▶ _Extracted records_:
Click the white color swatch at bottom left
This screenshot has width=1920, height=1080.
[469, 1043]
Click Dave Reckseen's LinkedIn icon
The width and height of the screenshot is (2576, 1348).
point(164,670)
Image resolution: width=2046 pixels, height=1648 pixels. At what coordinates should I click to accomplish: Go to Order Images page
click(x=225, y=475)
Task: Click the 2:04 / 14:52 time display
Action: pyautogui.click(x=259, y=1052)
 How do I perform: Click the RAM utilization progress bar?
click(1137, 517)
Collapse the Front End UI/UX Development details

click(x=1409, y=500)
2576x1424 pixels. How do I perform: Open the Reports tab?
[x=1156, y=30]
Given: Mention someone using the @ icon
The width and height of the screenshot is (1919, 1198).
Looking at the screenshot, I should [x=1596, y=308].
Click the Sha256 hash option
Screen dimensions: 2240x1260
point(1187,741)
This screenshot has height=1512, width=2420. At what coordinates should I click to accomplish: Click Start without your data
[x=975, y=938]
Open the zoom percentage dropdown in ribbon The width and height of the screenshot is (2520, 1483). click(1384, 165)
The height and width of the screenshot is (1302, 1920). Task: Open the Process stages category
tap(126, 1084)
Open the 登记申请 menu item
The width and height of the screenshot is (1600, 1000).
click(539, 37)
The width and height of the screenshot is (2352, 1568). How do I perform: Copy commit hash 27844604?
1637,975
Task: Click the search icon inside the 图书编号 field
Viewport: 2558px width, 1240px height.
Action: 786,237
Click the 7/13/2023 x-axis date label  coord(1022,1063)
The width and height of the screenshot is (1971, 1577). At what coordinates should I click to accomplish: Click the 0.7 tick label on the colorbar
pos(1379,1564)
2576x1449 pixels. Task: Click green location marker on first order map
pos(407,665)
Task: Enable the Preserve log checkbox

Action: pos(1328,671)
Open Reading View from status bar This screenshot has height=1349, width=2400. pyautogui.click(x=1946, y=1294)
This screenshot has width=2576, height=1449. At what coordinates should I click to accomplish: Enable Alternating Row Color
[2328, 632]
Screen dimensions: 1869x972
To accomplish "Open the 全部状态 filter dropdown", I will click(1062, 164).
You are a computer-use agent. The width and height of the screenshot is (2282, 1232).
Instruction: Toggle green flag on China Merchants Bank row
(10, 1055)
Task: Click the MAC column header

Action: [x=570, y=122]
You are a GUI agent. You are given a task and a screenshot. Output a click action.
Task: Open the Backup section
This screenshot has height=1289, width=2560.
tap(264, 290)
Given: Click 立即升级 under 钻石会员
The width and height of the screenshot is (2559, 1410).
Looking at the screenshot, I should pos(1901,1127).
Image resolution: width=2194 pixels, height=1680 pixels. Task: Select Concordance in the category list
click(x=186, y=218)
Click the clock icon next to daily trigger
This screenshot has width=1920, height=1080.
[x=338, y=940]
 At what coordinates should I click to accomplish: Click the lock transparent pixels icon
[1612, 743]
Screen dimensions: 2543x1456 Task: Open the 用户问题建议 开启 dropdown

▶ _EXERCISE_: Start at the first line and transcribe the data exactly through the last.

▶ _RESPONSE BOX_:
Click the white color swatch at bottom left
This screenshot has width=1920, height=1080.
[469, 1043]
Click Dave Reckseen's LinkedIn icon
The width and height of the screenshot is (2576, 1348).
point(164,670)
Image resolution: width=2046 pixels, height=1648 pixels. At what coordinates should I click to accomplish: Go to Order Images page
click(x=225, y=475)
Task: Click the 2:04 / 14:52 time display
Action: pyautogui.click(x=259, y=1052)
 How do I perform: Click the RAM utilization progress bar?
click(1137, 517)
Collapse the Front End UI/UX Development details

click(x=1409, y=500)
2576x1424 pixels. How do I perform: Open the Reports tab?
[x=1156, y=30]
Given: Mention someone using the @ icon
The width and height of the screenshot is (1919, 1198).
Looking at the screenshot, I should [x=1596, y=308].
Click the Sha256 hash option
Screen dimensions: 2240x1260
point(1187,741)
This screenshot has height=1512, width=2420. At what coordinates should I click to accomplish: Click Start without your data
[x=975, y=938]
Open the zoom percentage dropdown in ribbon The width and height of the screenshot is (2520, 1483). click(1384, 165)
The height and width of the screenshot is (1302, 1920). Task: Open the Process stages category
tap(126, 1084)
Open the 登记申请 menu item
The width and height of the screenshot is (1600, 1000).
click(539, 37)
The width and height of the screenshot is (2352, 1568). How do I perform: Copy commit hash 27844604?
1637,975
Task: Click the search icon inside the 图书编号 field
Viewport: 2558px width, 1240px height.
Action: 786,237
Click the 7/13/2023 x-axis date label  coord(1022,1063)
The width and height of the screenshot is (1971, 1577). At what coordinates should I click to accomplish: Click the 0.7 tick label on the colorbar
pos(1379,1564)
2576x1449 pixels. Task: Click green location marker on first order map
pos(407,665)
Task: Enable the Preserve log checkbox

Action: pos(1328,671)
Open Reading View from status bar This screenshot has height=1349, width=2400. pyautogui.click(x=1946, y=1294)
This screenshot has width=2576, height=1449. At what coordinates should I click to accomplish: Enable Alternating Row Color
[2328, 632]
Screen dimensions: 1869x972
To accomplish "Open the 全部状态 filter dropdown", I will click(1062, 164).
You are a computer-use agent. The width and height of the screenshot is (2282, 1232).
Instruction: Toggle green flag on China Merchants Bank row
(10, 1055)
Task: Click the MAC column header

Action: [x=570, y=122]
You are a GUI agent. You are given a task and a screenshot. Output a click action.
Task: Open the Backup section
This screenshot has height=1289, width=2560.
tap(264, 290)
Given: Click 立即升级 under 钻石会员
The width and height of the screenshot is (2559, 1410).
Looking at the screenshot, I should pos(1901,1127).
Image resolution: width=2194 pixels, height=1680 pixels. Task: Select Concordance in the category list
click(x=186, y=218)
Click the clock icon next to daily trigger
This screenshot has width=1920, height=1080.
[x=338, y=940]
 At what coordinates should I click to accomplish: Click the lock transparent pixels icon
[1612, 743]
Screen dimensions: 2543x1456 Task: Open the 用户问题建议 开启 dropdown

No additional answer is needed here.